Das kann man machen, allerdings nur in Verbindung mit einer wirklichen Steuerung der Zuwanderung, also einer Unterbindung der illegalen Migration unter dem Deckmantel des Asylrechts. Denn sonst kann das die Sogwirkung nach Deutschland verstärken. Außerdem muss man hier ergänzen, dass es nicht genügt, dass die Menschen arbeiten. Sie müssen im Schnitt so viel arbeiten und verdienen wie die schon länger hier Lebenden, sonst ist es ein Zuschussgeschäft.
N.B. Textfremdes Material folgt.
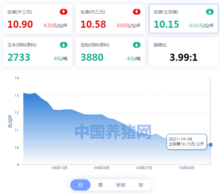Click the 09月20日 date on the x-axis

(x=102, y=168)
Ein weiterer Punkt klingt interessant und es bleibt abzuwarten, was konkret darunter zu verstehen ist:   

„Anstelle der bisherigen Grundsicherung (Hartz IV) werden wir ein Bürgergeld einführen. Das Bürgergeld soll die Würde des und der Einzelnen achten, zur gesellschaftlichen Teilhabe befähigen sowie digital und unkompliziert zugänglich sein. Es soll Hilfen zur Rückkehr in den Arbeitsmarkt in den Mittelpunkt stellen. (…) Die Zuverdienstmöglichkeiten wollen wir verbessern, mit dem Ziel, Anreize für Erwerbstätigkeit zu erhöhen.“ 

Die Zuverdienstmöglichkeiten sehe ich sehr positiv. Wir brauchen einen leichteren Übergang aus dem Sozialsystem in den Arbeitsmarkt.
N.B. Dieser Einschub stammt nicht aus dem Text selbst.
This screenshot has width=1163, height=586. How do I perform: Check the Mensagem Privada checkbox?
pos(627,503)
Was hätte ich mir sonst im Sondierungspapier gewünscht? Nun wenig verwunderlich – diesen Punkt der FDP:

Wir wollen die Höhe der Sozialausgaben grundsätzlich bei 50 Prozent des Bundeshaushalts deckeln. Die Bundesregierung bindet mehr als die Hälfte des Haushaltes für Sozialausgaben. Investitionen in die Zukunft unseres Landes und originäre staatliche Kernaufgaben wie Bildung, innere Sicherheit oder die Bereitstellung einer modernen Infrastruktur werden dadurch immer mehr in den Hintergrund gedrängt.

Klar, das geht gegen den Markenkern der SPD. Richtig wäre es allemal.

Fazit

Wenig wirkliche Reformen, sondern eher ein beherztes Weiter-so. Das kann angesichts der Wahlprogramme nicht überraschen. Wobei ich nie verstehen werde, weshalb die GRÜNEN diesen Weg mitgehen, stehen sie doch nach eigenem geäußerten Verständnis für Nachhaltigkeit und Generationengerechtigkeit. Aber das gilt wohl nur für das Thema „Klima“.

Klimaschutz

Womit wir zu dem ganz großen Thema des Wahlkampfes kommen: dem Klimaschutz.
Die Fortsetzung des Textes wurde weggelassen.